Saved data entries
--- START ---
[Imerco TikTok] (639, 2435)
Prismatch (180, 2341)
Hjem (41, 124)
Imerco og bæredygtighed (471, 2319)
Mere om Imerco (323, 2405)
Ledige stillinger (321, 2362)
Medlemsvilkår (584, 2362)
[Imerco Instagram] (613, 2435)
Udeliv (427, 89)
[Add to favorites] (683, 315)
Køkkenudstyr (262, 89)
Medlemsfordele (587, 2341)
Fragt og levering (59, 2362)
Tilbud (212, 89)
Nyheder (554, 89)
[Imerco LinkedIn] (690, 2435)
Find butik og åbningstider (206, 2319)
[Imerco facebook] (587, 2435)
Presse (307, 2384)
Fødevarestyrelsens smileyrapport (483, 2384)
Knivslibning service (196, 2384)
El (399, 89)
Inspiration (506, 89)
--- END ---
Collect every line from the records above that contains the word "Imerco".

> _Problem solution_:
[Imerco TikTok] (639, 2435)
Imerco og bæredygtighed (471, 2319)
Mere om Imerco (323, 2405)
[Imerco Instagram] (613, 2435)
[Imerco LinkedIn] (690, 2435)
[Imerco facebook] (587, 2435)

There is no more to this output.